# My new puppy!



## T.A. (Jun 15, 2011)

I am a long-time lover of pitbulls! I finally have the perfect female puppy! Her name is Icys and she is a chocolate red-nose! She is from the Castillo bloodline! She is now 4mos old. I got her from a family in South Texas: bordertownpitbulls.com , which is also where her pedigree can be found online. We're finally just about getting over the housebreaking part and it was somewhat a struggle. I was wondering what people thought of the Castillo Bloodline? I also would like to know what the thoughts were as far as supplements? Are their any real supplements people feel are necessary, and why? I have been interested in finding her supplement for her coat, which it looks nice but she does have dry skin. I also put a deposit down on a male which has not been bred yet! He will be half Gladiator/Castillo. I found him with northlandpits.com . Do any of you know of northlandpits.com?


----------



## Eagle (Jun 6, 2011)

T.A. said:


> I am a long-time lover of pitbulls! I finally have the perfect female puppy! Her name is Icys and she is a chocolate red-nose! She is from the Castillo bloodline! She is now 4mos old. I got her from a family in South Texas: bordertownpitbulls.com , which is also where her pedigree can be found online. We're finally just about getting over the housebreaking part and it was somewhat a struggle. I was wondering what people thought of the Castillo Bloodline? I also would like to know what the thoughts were as far as supplements? Are their any real supplements people feel are necessary, and why? I have been interested in finding her supplement for her coat, which it looks nice but she does have dry skin. I also put a deposit down on a male which has not been bred yet! He will be half Gladiator/Castillo. I found him with northlandpits.com . Do any of you know of northlandpits.com?


Just so you know, the term "chocolate" for an OFRN dog is a sin in OFRN circles...it's an AKC, show term, IMO. It would be dark red, properly speaking if you have a red nose dog. Game dogs were never "chocolate," and if the breeder said it, oh-oh.......:hammer:

Get a good dog food and you won't have to worry about anything, since puppy's are for walking and playing, not working.........


----------



## Blue_Nose_Bella (Jan 16, 2011)

Not sure about the bloodlines but a much needed supplement IMO is a good salmon or flax seed oil. When kibble is processed the omega 3's and 6 loses alot of there potency so adding the oil is great to add to there kibble


----------



## KMdogs (Apr 22, 2011)

As to the supplements that is really going to be determined on the food you chose. When i was feeding Taste Of The Wild, for instance, i would use 100% organic Salmon oil for the skin and coat, mixing in with their kibble during feeds. When i switched them off of Orijen, i have not needed to add anything to their kibble and results have been far superior to any feed i have fed to any dogs both current and past.

Aside from quality of feed and whats in the feed, all dogs will react differently. You may be able to feed Evo, for instance, with zero supplements and fair exceptionally well.. Or it may turn out the high protein may be an issue or you may need to add some oils or other supplements to help with a consistent growth pattern. 
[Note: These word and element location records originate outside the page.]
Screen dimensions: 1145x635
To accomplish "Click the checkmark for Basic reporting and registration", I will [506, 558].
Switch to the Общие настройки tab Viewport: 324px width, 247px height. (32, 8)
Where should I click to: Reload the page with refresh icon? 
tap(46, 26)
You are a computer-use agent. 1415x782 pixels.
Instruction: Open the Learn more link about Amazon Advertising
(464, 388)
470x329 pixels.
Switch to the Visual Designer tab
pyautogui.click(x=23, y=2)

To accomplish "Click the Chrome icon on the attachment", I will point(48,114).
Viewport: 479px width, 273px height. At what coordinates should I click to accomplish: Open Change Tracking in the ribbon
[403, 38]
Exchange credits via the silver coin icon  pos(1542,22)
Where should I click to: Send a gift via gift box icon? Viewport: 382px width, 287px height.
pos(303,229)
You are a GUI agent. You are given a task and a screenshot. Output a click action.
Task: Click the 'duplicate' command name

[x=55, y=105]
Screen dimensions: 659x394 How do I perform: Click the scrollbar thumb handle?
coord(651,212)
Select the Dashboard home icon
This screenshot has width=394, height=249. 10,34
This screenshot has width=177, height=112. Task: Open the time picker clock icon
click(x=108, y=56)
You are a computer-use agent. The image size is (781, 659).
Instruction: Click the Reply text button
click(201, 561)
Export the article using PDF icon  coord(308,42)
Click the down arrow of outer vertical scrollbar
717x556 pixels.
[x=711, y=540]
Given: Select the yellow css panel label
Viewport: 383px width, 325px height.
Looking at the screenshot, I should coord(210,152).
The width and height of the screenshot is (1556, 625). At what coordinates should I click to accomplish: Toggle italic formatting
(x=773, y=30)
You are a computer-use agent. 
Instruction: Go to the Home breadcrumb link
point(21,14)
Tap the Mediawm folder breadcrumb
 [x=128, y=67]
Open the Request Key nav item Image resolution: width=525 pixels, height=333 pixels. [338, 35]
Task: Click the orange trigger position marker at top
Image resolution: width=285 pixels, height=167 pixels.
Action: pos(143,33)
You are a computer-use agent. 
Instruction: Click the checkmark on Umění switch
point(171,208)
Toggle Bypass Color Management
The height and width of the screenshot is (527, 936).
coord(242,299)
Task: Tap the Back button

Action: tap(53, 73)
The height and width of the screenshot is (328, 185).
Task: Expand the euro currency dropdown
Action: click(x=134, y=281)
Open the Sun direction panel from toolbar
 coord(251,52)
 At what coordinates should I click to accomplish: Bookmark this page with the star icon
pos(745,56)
Unfortunately theres no real right or wrong answer to give, as each pup will be different.

Some foods i would recommend:
Orijen
Acana
Evo

All are high protein, i have always fed high protein feeds to any dogs under my care and never had any issues that you may hear about again the foods, of course all dogs are different however if fed properly, plenty of water, so on so forth i have never ran into any health problems.

As to the breeder, here are my problems with them.
1. They advertise online, generally speaking online advertised breeders are in it for profit vs benefiting the breed. Not always, of course however it is a red flag. I have never gotten a pup from someone that advertises on the web, flyers, papers, etc.
2. They advertise "Red Nose", generally this is a huge red flag for BYB as the color of the nose has zero to do with anything.. except color of the NOSE. This alone makes me back away.
3. Pricing is high, very high. I have never paid over $300 for a superior pup, its all in who you know. Now, this is going to differ person to person as a pup is only worth what someone is willing to pay. But personally speaking, their prices are high.
4. A few of their dogs i question both peds and sizes.

All in all they don't seem to be anything special, i also don't see anywhere about health testing though they have a "health guarantee" spot on their page it doesn't go into details with that means. They may test but i dont see anything about the actual testing. I'd say they are a typical, "internet" breeder just based on a brief look about.


----------



## SARGEnNIKITA (Jan 3, 2010)

the breeder I will not comment on... However the food portion all I can say is it all depends on ur dog... If you feed grocery store food most likely you will need supplements, you could go with a more nutrient oriented food more expensive but worth it, or you could go all natural diet which can be best for some dogs... I do have one question... Why would you want another pup so soon? And are you willing to deal with possible DA that may not show for a year or two?


----------



## performanceknls (Apr 4, 2009)

Not a great breeder and I will not go into that but I do like the Castillo bloodlines and I am sue you have a fine pup and :welcome: to the forum. Guys This guy is new and I am sure he loves his pup, lets not lay into the breeder for our new members sake.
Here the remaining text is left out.